• **EXERCISE**: Among the records that follow, set down only the lines from the one containing "Resin Elephant Playing" to the one containing "Twitter (1053, 1548)", both included, exactly.

Start of EXTRACTED INFORMATION

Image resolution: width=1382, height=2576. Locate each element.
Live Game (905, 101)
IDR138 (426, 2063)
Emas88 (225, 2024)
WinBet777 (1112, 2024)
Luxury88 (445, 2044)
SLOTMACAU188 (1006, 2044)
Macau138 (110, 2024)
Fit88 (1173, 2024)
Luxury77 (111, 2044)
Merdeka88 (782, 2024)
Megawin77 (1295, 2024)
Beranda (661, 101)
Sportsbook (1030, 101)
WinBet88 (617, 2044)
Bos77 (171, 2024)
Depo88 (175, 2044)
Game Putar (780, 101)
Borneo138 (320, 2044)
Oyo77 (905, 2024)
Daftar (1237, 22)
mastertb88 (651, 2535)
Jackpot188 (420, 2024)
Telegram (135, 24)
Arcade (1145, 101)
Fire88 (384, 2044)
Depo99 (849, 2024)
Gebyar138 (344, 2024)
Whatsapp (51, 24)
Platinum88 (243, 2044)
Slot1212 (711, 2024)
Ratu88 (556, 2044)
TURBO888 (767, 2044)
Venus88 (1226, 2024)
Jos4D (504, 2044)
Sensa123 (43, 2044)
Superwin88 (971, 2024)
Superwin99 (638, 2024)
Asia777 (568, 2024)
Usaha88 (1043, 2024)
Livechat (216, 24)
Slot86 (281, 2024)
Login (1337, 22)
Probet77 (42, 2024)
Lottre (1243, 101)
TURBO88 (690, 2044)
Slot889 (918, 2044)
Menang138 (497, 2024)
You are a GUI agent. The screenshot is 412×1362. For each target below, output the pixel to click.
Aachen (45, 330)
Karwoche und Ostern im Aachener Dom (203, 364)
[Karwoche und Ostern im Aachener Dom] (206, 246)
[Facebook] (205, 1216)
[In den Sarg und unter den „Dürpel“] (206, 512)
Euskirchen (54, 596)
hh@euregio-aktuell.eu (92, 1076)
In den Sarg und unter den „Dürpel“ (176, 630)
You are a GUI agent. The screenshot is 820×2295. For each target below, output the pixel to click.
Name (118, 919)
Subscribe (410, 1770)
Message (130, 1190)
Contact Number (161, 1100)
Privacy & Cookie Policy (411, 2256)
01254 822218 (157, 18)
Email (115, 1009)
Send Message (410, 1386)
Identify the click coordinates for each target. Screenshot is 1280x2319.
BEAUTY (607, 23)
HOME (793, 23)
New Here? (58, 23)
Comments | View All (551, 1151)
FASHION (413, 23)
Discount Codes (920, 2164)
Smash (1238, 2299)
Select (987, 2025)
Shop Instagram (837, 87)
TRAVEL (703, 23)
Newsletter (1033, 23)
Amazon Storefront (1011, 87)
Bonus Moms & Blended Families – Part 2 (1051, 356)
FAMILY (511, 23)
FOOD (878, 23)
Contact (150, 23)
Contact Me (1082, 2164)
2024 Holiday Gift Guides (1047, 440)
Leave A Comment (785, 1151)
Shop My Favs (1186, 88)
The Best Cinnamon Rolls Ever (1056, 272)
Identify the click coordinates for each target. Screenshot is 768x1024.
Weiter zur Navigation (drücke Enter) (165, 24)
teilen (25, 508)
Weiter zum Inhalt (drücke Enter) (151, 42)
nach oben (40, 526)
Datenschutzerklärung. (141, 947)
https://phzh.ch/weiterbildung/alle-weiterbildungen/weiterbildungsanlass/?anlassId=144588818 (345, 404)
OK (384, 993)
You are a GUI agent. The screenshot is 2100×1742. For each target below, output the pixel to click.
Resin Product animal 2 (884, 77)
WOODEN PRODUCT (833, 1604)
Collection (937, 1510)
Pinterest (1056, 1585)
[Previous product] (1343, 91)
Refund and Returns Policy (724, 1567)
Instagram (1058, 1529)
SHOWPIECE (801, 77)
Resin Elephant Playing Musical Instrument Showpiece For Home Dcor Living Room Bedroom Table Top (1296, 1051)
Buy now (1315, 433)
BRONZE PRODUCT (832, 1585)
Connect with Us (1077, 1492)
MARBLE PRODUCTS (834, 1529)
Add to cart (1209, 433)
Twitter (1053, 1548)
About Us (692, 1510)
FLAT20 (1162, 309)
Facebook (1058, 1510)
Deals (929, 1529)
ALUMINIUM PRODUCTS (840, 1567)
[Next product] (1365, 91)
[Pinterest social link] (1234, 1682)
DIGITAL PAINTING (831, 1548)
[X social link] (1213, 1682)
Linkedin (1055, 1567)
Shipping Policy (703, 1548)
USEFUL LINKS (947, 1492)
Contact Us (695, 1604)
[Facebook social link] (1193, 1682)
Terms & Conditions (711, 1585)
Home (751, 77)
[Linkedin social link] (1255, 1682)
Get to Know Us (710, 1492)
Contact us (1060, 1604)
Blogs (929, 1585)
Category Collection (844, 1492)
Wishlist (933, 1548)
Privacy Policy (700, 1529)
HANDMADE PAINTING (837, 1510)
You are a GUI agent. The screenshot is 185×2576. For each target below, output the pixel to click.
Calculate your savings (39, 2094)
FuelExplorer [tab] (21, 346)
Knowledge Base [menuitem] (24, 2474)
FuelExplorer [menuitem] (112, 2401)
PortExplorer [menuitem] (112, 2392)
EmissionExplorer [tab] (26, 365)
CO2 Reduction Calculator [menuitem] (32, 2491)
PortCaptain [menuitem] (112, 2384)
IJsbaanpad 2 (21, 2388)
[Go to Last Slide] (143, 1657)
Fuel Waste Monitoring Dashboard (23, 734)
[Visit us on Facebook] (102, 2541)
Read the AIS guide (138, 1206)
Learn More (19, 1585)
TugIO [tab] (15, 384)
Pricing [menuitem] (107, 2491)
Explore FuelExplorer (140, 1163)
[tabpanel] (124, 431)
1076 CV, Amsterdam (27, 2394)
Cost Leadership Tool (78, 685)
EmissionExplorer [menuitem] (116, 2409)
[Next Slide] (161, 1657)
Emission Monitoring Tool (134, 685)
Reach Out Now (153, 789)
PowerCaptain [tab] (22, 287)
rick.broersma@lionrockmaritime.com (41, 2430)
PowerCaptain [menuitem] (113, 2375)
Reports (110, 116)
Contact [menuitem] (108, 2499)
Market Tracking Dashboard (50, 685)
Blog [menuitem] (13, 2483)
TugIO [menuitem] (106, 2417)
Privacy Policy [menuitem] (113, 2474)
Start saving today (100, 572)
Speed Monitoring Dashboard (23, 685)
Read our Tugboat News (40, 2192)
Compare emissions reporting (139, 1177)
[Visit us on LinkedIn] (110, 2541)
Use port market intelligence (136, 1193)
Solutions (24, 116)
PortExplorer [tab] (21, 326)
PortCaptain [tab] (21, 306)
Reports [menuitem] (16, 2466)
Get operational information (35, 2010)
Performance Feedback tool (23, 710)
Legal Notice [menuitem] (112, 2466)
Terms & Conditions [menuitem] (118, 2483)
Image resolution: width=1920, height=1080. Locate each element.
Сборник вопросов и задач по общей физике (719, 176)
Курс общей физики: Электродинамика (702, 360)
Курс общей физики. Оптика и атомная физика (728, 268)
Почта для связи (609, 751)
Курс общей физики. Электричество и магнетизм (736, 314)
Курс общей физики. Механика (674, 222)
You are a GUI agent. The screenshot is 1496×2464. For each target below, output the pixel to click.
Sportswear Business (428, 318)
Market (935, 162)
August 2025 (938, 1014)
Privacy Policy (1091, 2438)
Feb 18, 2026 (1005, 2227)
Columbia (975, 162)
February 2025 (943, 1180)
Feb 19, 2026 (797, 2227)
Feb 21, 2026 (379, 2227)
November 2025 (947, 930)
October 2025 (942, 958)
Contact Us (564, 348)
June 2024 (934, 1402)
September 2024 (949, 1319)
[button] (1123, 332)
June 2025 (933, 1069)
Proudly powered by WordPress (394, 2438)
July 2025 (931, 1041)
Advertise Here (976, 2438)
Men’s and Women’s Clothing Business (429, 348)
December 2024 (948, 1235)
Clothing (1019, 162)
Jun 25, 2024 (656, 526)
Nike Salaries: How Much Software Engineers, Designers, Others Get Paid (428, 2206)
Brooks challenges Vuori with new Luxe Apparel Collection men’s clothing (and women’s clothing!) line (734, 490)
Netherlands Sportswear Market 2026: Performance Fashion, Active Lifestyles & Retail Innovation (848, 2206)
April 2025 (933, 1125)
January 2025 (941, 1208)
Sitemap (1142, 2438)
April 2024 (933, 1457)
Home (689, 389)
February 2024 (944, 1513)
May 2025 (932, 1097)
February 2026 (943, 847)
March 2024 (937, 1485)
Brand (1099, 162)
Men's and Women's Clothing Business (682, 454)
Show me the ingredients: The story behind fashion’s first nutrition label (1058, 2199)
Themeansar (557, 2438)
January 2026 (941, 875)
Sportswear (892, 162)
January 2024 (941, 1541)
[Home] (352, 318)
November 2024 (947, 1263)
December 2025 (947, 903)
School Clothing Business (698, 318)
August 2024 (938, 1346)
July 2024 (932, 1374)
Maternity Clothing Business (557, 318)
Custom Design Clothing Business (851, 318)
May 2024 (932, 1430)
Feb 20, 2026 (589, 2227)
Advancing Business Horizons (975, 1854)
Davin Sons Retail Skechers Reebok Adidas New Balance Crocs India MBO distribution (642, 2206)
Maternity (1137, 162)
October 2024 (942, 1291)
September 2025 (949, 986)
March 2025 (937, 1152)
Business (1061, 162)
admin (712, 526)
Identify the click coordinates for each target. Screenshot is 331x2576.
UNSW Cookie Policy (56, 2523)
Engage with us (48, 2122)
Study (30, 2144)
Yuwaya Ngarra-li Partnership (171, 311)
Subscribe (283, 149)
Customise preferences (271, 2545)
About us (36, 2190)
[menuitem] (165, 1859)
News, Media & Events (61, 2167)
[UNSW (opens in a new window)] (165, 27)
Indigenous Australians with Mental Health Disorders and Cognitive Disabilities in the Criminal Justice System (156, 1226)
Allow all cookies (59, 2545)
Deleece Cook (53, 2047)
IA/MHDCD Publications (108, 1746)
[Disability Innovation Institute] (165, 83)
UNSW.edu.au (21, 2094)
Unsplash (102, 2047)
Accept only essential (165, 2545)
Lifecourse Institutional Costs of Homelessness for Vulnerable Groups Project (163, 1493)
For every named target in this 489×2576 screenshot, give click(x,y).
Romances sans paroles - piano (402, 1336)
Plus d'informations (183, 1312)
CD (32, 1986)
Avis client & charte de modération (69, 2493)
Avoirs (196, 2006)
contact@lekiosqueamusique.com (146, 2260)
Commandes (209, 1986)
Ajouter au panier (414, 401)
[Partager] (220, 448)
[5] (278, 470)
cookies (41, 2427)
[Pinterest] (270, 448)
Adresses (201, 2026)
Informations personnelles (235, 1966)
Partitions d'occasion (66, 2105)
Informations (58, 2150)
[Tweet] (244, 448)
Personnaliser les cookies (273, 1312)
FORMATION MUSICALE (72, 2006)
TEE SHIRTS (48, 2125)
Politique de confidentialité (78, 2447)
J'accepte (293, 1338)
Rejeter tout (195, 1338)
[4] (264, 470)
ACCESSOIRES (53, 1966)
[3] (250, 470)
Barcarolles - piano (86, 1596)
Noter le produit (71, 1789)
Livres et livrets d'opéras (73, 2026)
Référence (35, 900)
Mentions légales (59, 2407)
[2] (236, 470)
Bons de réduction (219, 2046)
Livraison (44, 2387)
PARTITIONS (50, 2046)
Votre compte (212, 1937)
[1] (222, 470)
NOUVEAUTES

End of EXTRACTED INFORMATION

• **WORKED SOLUTION**:
Resin Elephant Playing Musical Instrument Showpiece For Home Dcor Living Room Bedroom Table Top (1296, 1051)
Buy now (1315, 433)
BRONZE PRODUCT (832, 1585)
Connect with Us (1077, 1492)
MARBLE PRODUCTS (834, 1529)
Add to cart (1209, 433)
Twitter (1053, 1548)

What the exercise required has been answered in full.